- Directed by: Harry Joe Brown (credited as Harry J. Brown)
- Written by: Thomson Burtis
- Based on: Russ Farrell, Aviator stories by Thomson Burtis
- Produced by: Charles R. Rogers Bruce Mitchell (assistant producer)
- Starring: Reed Howes Marjorie Daw Roy Stewart
- Cinematography: Frank Good
- Production companies: Educational Films Charles R. Rogers Productions
- Distributed by: Educational Films
- Release date: September 23, 1928;
- Running time: 32 minutes (two reels)
- Country: United States
- Language: Silent (English intertitles)

= The Sky Ranger (1928 film) =

1928 film

The Sky Ranger is a 1928 American silent short film. Directed by Harry Joe Brown the film was an adventure film involving the character of "flyboy" Russ Farrell.

==Plot==
Agent Russ Farrell (Reed Howes) of the U.S. Air Patrol, is assigned to the border patrol on the United States/Mexico border. He meets Nancy Feldmore (Marjorie Daw), who worries about his dangerous job.

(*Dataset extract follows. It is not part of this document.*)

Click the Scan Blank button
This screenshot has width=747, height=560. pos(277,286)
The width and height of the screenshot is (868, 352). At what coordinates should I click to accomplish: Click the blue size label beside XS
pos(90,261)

Farrell flies to a rough border town, where Nancy's father, Senator Feldmore (Henry A. Barrows) is being held prisoner by Chinese smugglers.

Using his aircraft to good advantage, Farrell overcomes the smugglers, and frees the Senator, earning Nancy's gratitude.

==Cast==
- Reed Howes as Russ Farrell
- Marjorie Daw as Nancy Feldmore
- Roy Stewart as Captain Kennard
- Henry A. Barrows Senator Feldmore (credited as Henry Barrows)
- Bobby Dunn as Obie, the mechanic
- Tom Santschi as "Blackie" Williams
- Buck Black as Buck Feldmore

==Production==
The Sky Ranger was based on the popular "Russ Farrell" magazine stories, that appeared in The American Boy magazine. The films that were developed were part of a Russ Farrell, Aviator series starring Reed Howes as the dashing, devil-may-care flyboy hero.

==Reception==
The Sky Ranger was a short that would appear on the "bottom of the bill" as a B-film. The leading man, Reed Howes, was an expert stunt performer, but was not an aviator. Consequently, "most of the more dangerous flying stunts were performed by doubles. Diminutive short-subject "funster" Bobby Dunn provides marginal comic relief."